§ Texte source
════════

Archives pour l'étiquette Don Zosimo

El Hierro : le nouvel arbre fontaine et Leoncio Oramas Díaz-Llanos (1947-1948)

Par le menu, je conterai l’histoire de la plantation du nouveau Garoé ou Arbre saint ou bien arbre fontaine de l’île d’El Hierro aux Canaries entre 1947-1948. Surtout d’ailleurs, je vais essayer de montrer ce  qu’il y a derrière la restauration, au sens politique, d’un arbre symbole voire un arbre-totem. Le Garoé avait disparu au début du XVIIe siècle mais avait laissé de nombreuses traces dans les récits d’histoire y compris celle naturelle. Dans un contexte de sécheresse, cet arbre sacré recueillait, à son pied, l’eau du brouillard précipitée auparavant, sous forme de gouttelettes, sur ses feuilles. Au début des années 1940 le texte de Leonardo Torriani, édité par Dominik Wölfel (en allemand) à Leipzig, n’était connu dans l’archipel que des quelques personnes férues d’histoire, d’archéologie et de traditions. La référence bibliographique complète est la suivante :

Torriani, Leonardo, Wölfel, Dominik Josef (Hrsg.) Die kanarischen Inseln und ihre Urbewohner eine unbekannte Bilderhandschrift vom Jahre 1590; Quellen und Forschungen zur Geschichte der Geographie und Völkerkunde, Band 6, Leipzig, 1940.

════════

§ Liste des tâches
1/ Pouvez-vous réécrire sous forme de liste, plus brièvement, le paragraphe du texte sur le Garoé qui commence par « Par le menu, je conterai », en gardant ses faits principaux ?
2/ Répondez à ces questions sur le texte sur le Garoé :
(a) À quelle époque le Garoé avait-il disparu ?
(b) Que recueillait cet arbre à son pied ?
(c) Dans quelle ville et en quelle année l'ouvrage édité par Dominik Josef Wölfel a-t-il paru ?

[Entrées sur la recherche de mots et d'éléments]
════════

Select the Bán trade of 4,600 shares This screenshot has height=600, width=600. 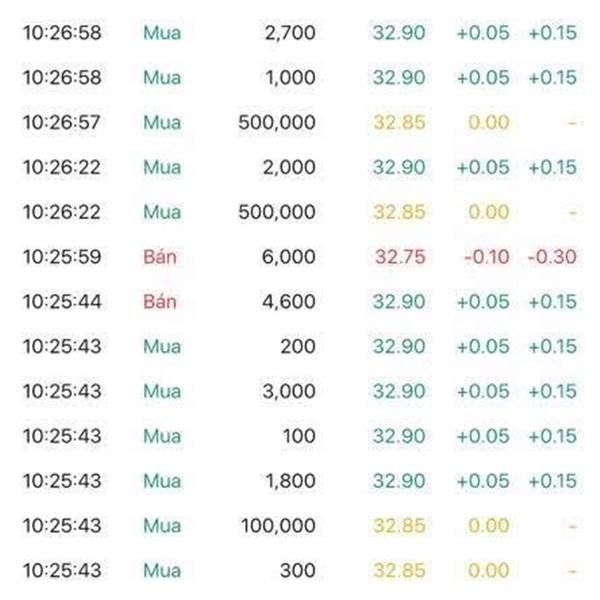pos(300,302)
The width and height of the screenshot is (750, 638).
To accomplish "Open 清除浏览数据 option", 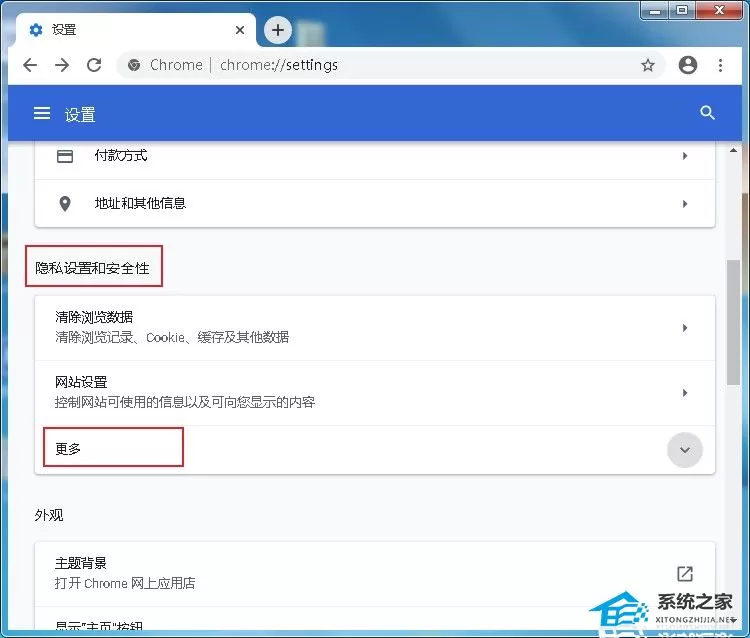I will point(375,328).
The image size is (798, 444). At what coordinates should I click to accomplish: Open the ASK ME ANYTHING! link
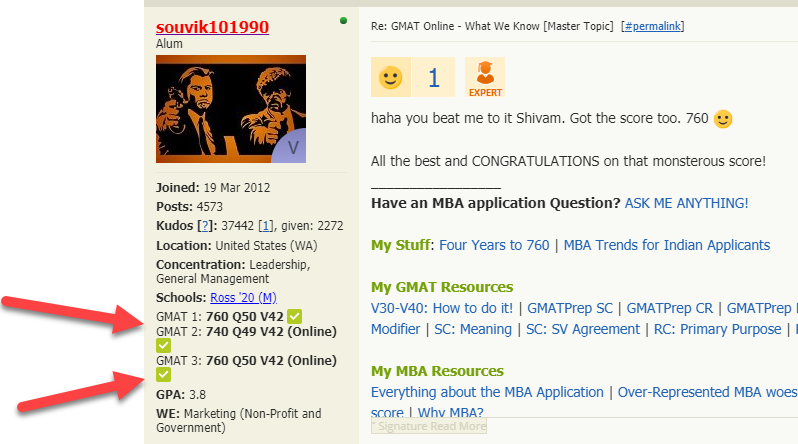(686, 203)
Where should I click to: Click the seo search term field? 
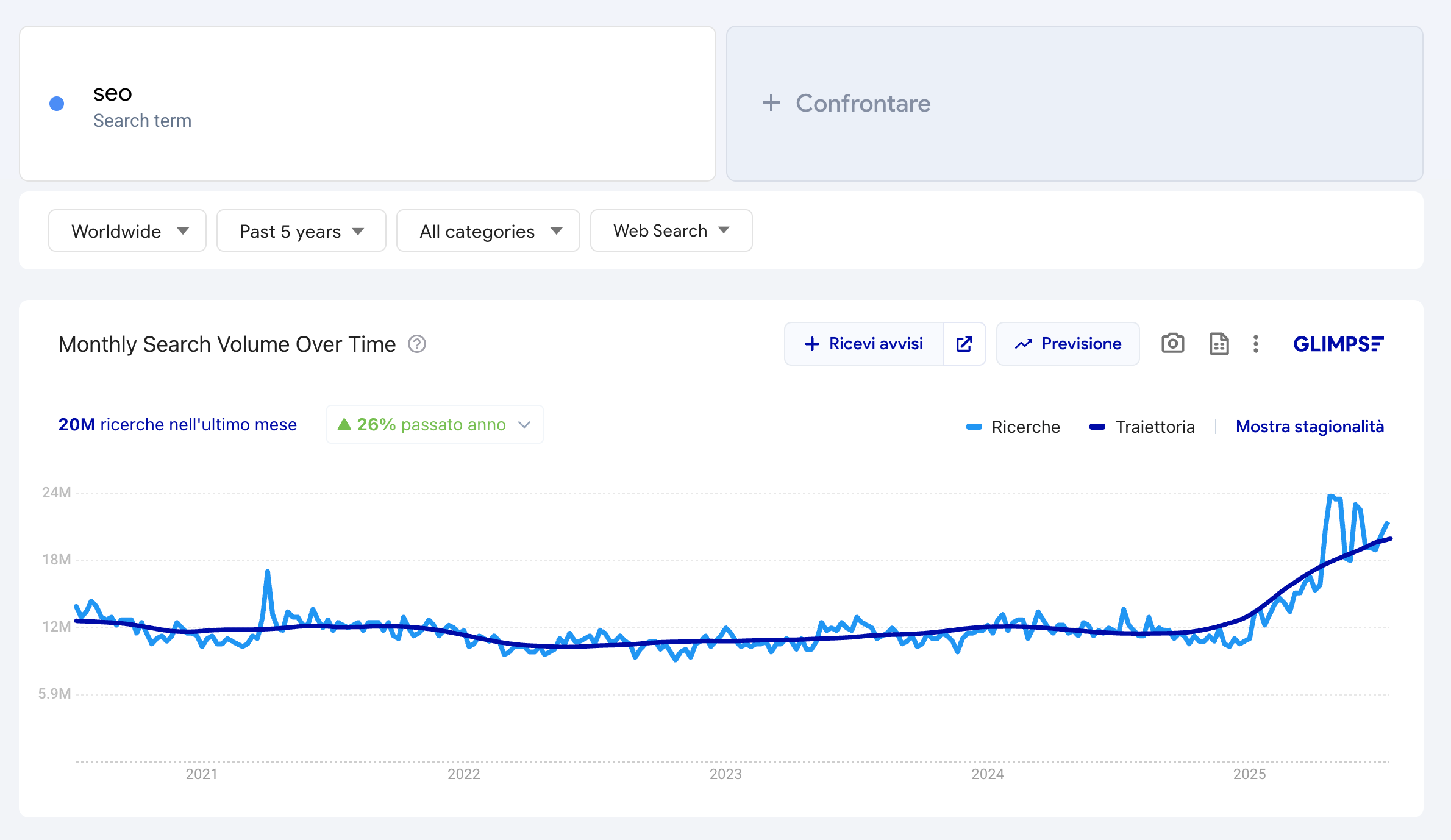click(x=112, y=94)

════════

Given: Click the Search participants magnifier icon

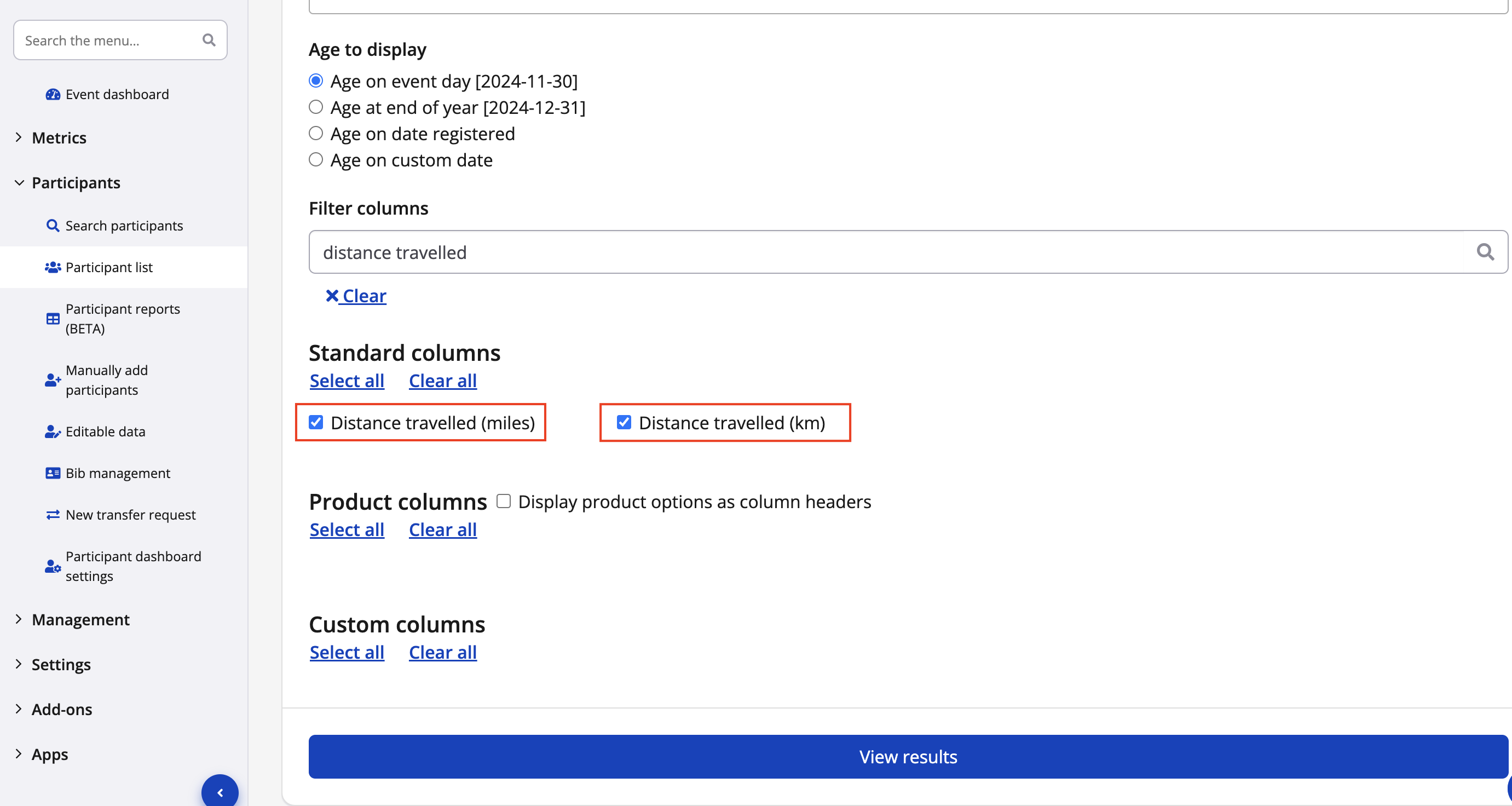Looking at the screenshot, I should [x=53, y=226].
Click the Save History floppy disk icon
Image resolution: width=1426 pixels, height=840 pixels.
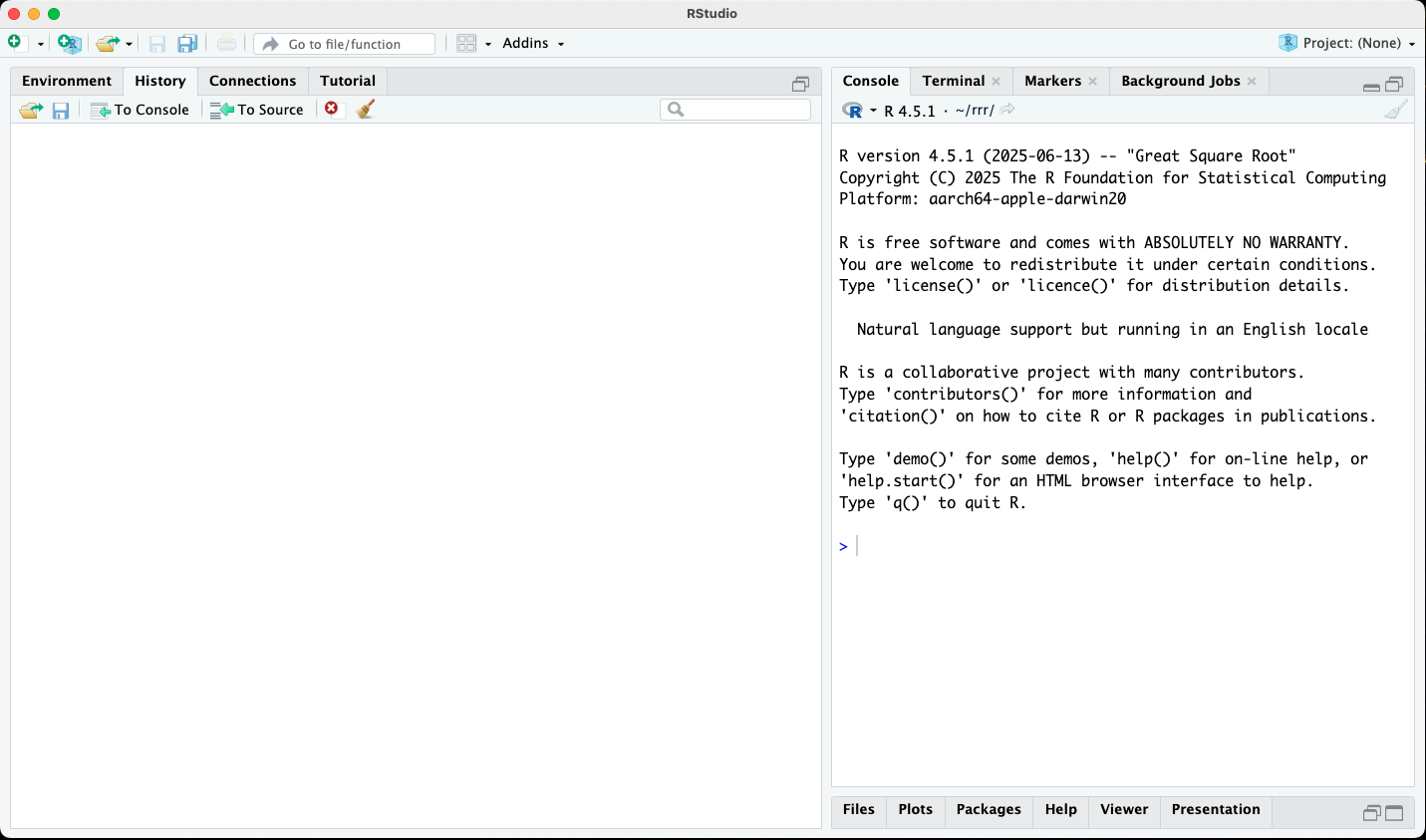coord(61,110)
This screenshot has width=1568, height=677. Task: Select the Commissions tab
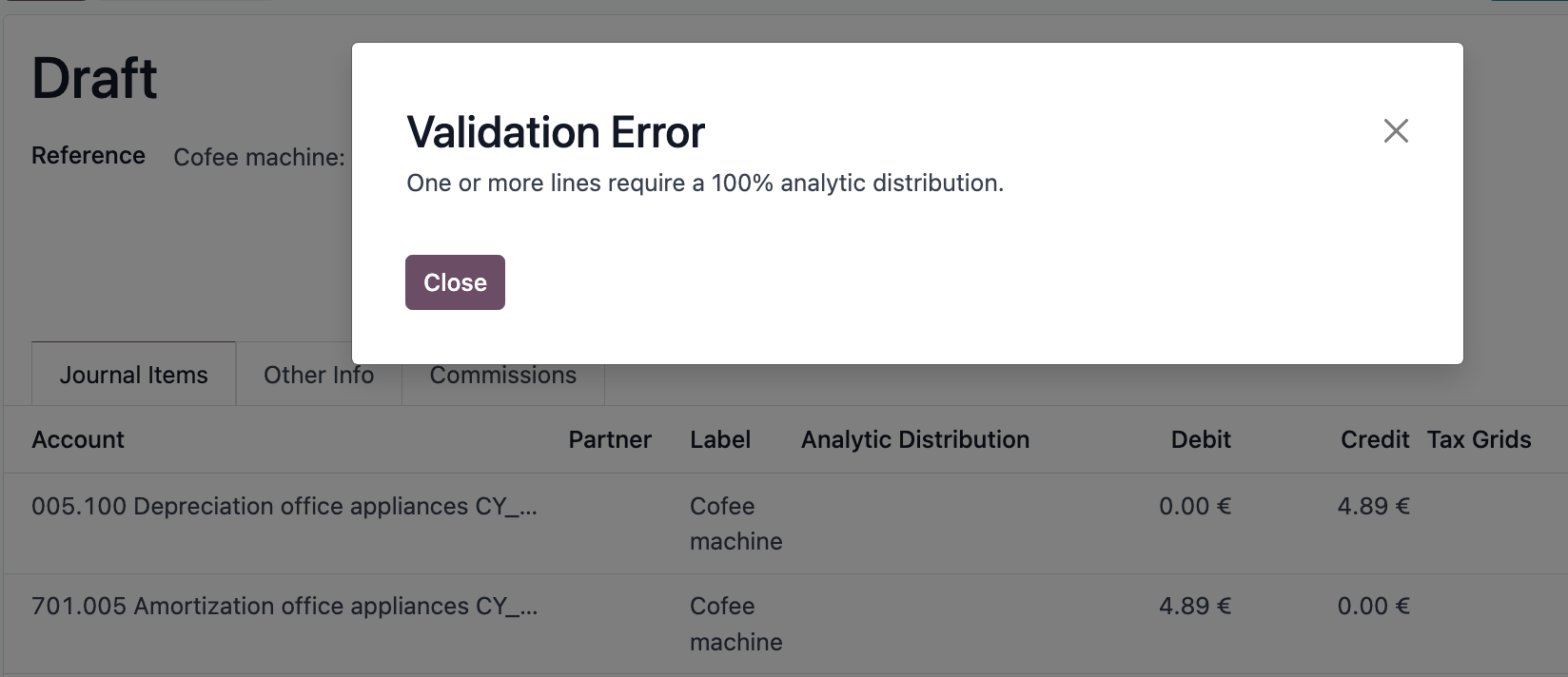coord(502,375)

════════

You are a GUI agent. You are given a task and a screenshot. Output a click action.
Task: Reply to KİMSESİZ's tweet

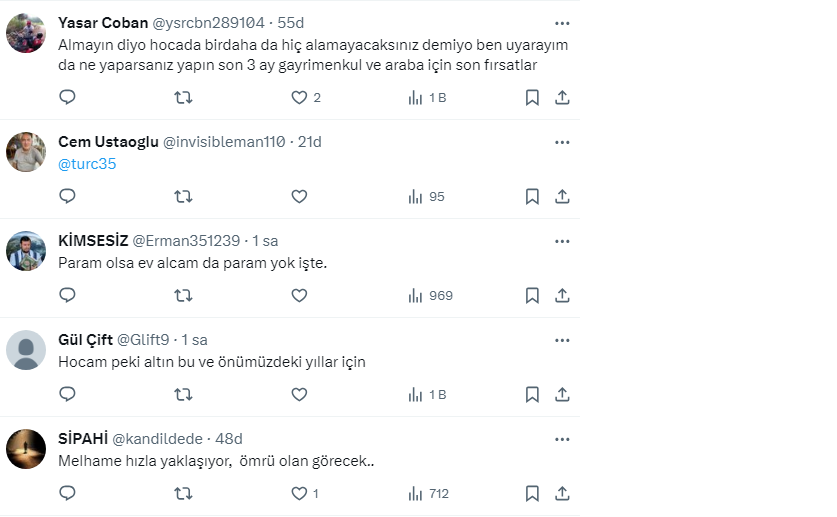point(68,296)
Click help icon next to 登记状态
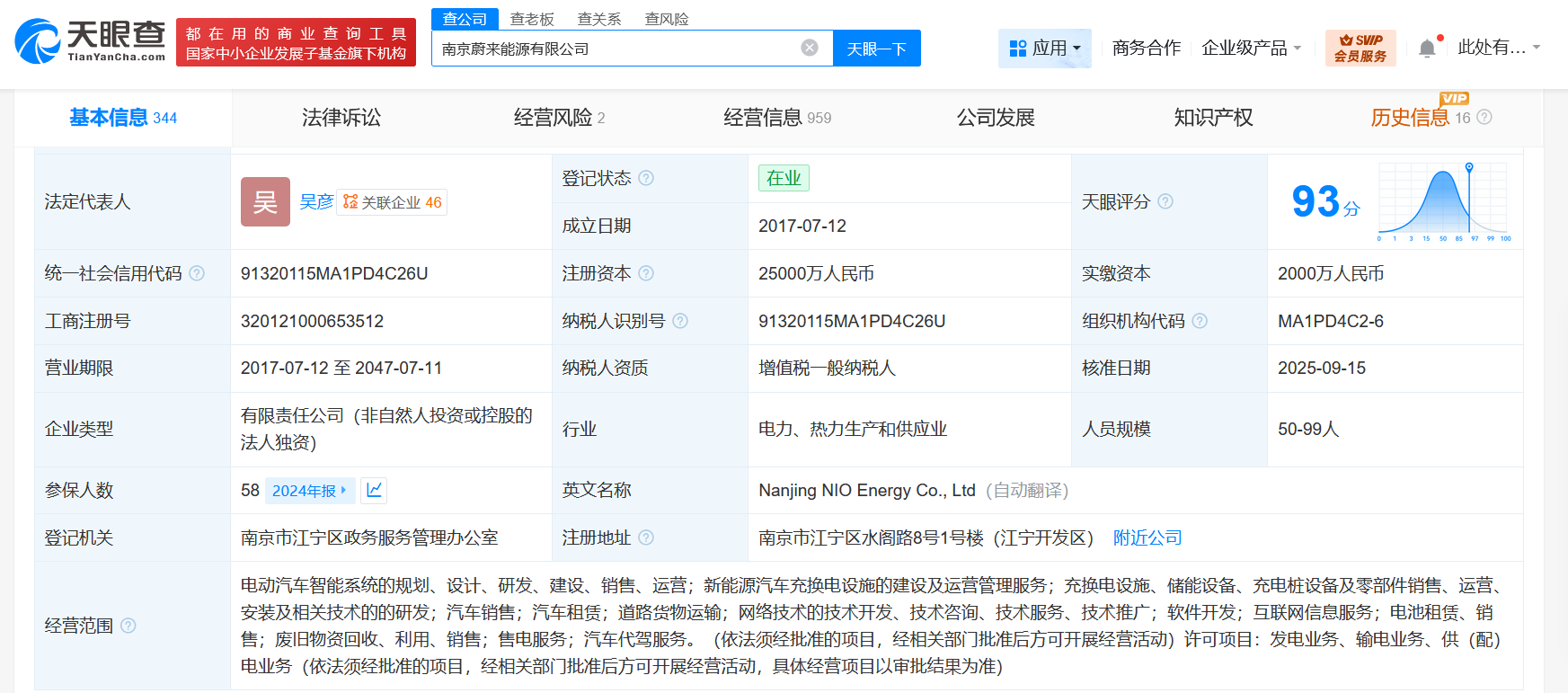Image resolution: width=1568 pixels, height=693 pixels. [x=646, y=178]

════════

§ Résultats par tâche
1/
- Récit détaillé de la plantation, en 1947-1948, du nouveau Garoé (Arbre saint ou arbre fontaine) de l'île d'El Hierro, aux Canaries.
- But principal : montrer ce qu'il y a derrière la restauration, au sens politique, d'un arbre symbole, voire d'un arbre-totem.
- Le Garoé avait disparu au début du XVIIe siècle mais a laissé de nombreuses traces dans les récits d'histoire, y compris d'histoire naturelle.
- Dans un contexte de sécheresse, cet arbre sacré recueillait à son pied l'eau du brouillard, d'abord déposée en gouttelettes sur ses feuilles.
- Au début des années 1940, le texte de Leonardo Torriani, édité en allemand par Dominik Wölfel à Leipzig, n'était connu dans l'archipel que de quelques passionnés d'histoire, d'archéologie et de traditions.
- La référence bibliographique complète de ce texte est ensuite donnée.

2/
(a) Au début du XVIIe siècle.
(b) L'eau du brouillard, d'abord déposée en gouttelettes sur ses feuilles.
(c) À Leipzig, en 1940.